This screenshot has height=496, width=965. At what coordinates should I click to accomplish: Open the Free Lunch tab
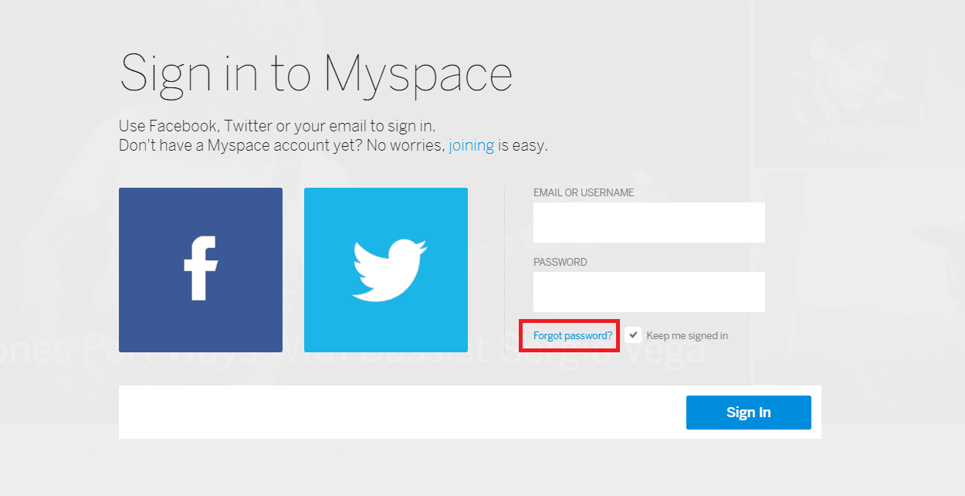(x=773, y=455)
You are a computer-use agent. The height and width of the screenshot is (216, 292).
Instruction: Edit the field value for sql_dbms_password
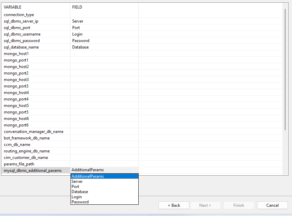pyautogui.click(x=104, y=41)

* _What you need to do_: Would you retype the entries above in full, exactly as written, minus the pictures?

* _Solved problem_:
This screenshot has height=496, width=965. At what coordinates should I click to accomplish: Open the Free Lunch tab
(x=773, y=455)
You are a computer-use agent. The height and width of the screenshot is (216, 292).
Instruction: Edit the field value for sql_dbms_password
pyautogui.click(x=104, y=41)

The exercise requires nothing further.